In a specific implementation scenario, the keyword used to characterize the target to be analyzed may be the name of the video publisher that is or has published the marketing video for some product, for example, the keyword is "a certain anchor", and the live video being marketed and the historical published video containing the marketing content may be obtained as candidate videos based on "a certain anchor" as the keyword.
In one particular implementation scenario, the keywords used to characterize the target to be analyzed may be related descriptions of the marketing content about the marketing video, e.g., the keywords are textual descriptions of "great promotion in home years", "snack gift purchase one by one", etc. used to characterize the marketing content.
In one implementation scenario, all videos in the video platform authorized to be retrieved are traversed based on keywords, and videos authorized to be played about the marketing target to be analyzed are obtained as candidate videos. It should be noted that, the number of candidate videos retrieved in the present application is not limited, and the video type of the candidate videos is any one of real-time videos and non-real-time videos. Specifically, the candidate video is live broadcast by an electronic commerce, marketing video and the like.
In one specific implementation scenario, videos may be retrieved based on a classification tree for keywords, e.g., to obtain a keyword of "a nut big gift package of a certain brand" for a target to be analyzed, videos that market non-snack categories may be first removed, then videos that do not market "a certain brand" may be removed, and finally videos that market "nut big gift packages" in the remaining videos may be retrieved as candidate videos. By the method, the searching efficiency is improved on the premise of improving the accuracy of candidate video searching.
In one implementation scenario, a third page is provided for displaying candidate videos, after candidate videos about marketing targets to be analyzed are retrieved based on keywords characterizing the targets to be analyzed, recommendation degrees of the candidate videos are obtained, and the candidate videos are sequentially displayed in the third page based on the recommendation degrees of the candidate videos. By the method, the candidate videos are sequentially displayed based on the recommendation degree of the candidate videos, and convenience in interaction with users is improved.
In a specific implementation scene, the degree of correlation between the candidate video and the keywords is obtained, the propagation heat of the candidate video is obtained, and the recommendation degree of the candidate video is obtained based on the corresponding degree of correlation and propagation heat of the candidate video. Through the method, the recommendation degree of each candidate video is determined together based on the correlation degree between the candidate video and the keywords and the propagation heat degree of the candidate video, and the sequencing accuracy of each candidate video is improved to meet the selection requirement of a user.
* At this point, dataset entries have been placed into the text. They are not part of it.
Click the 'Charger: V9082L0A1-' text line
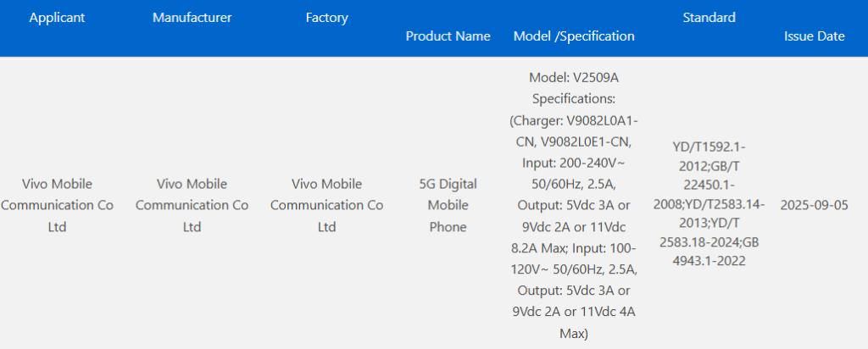 (x=574, y=119)
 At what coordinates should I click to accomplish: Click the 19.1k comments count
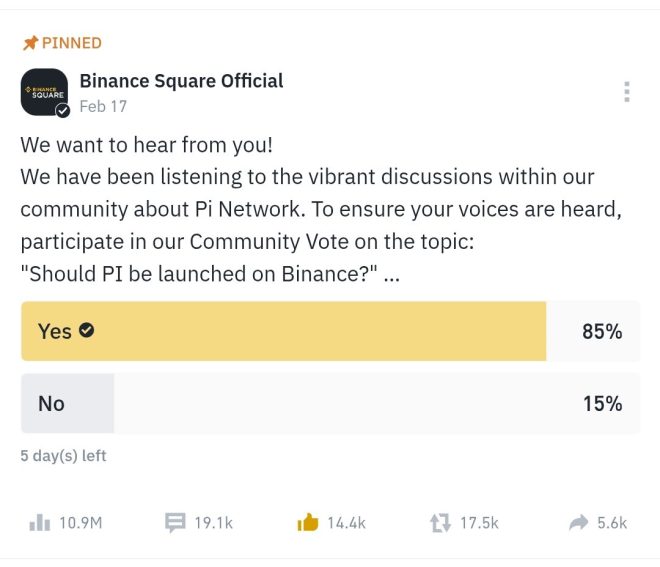point(213,522)
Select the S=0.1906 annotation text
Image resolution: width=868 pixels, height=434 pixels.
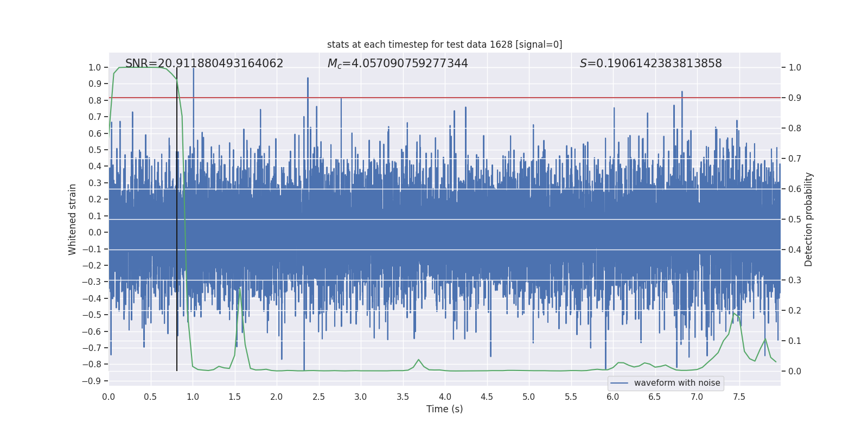[650, 63]
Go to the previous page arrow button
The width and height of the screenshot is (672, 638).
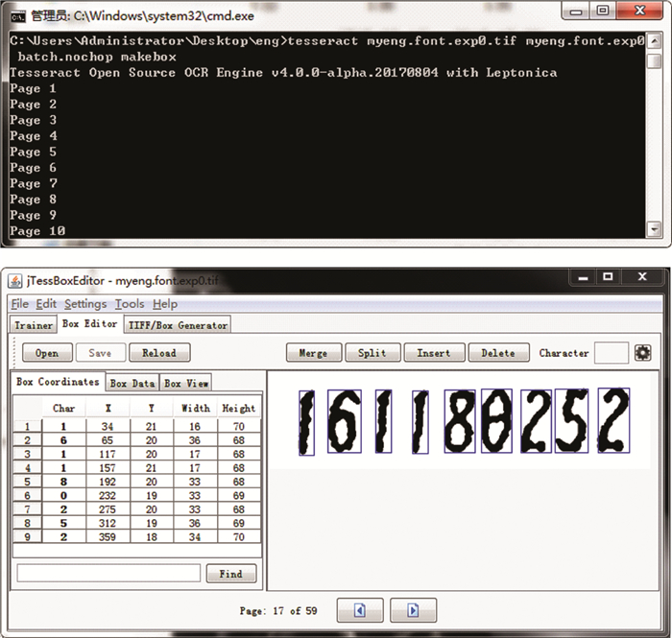360,610
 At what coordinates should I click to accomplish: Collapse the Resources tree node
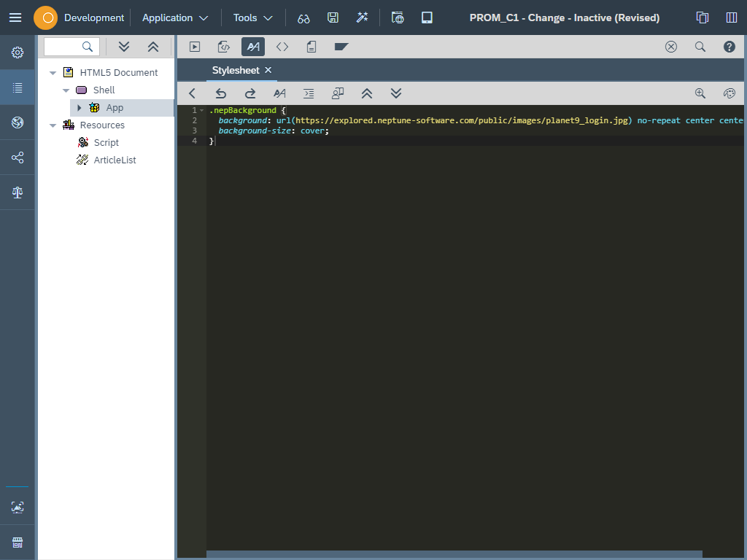tap(53, 125)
In a specific implementation scenario, the degree of correlation between the candidate video and the keyword may be determined based on the degree of similarity between the keyword and the candidate video, for example, the keyword representing the object to be analyzed is "nut gift", video a, video B and video C are retrieved, the marketing product contained in video a is "cashew nut", the degree of similarity between video a and the keyword is 0.3, the marketing product contained in video B is "daily nut", the degree of similarity between video B and the keyword is 0.7, the marketing product contained in video C is "a certain brand nut gift", the degree of similarity between video C and the keyword is 0.9, and the marketing products are sequentially displayed in the third page in the order of video C, video B and video a without taking other influencing factors into consideration.
In a specific implementation scenario, a number threshold is set, the number of candidate videos displayed on the third page is not greater than the number threshold, for example, the number threshold is set to 20, 30 candidate videos having an association relationship with the keywords are retrieved, the 30 videos are ranked according to the degree of correlation, and the candidate videos with the top 20 ranks are displayed on the third page.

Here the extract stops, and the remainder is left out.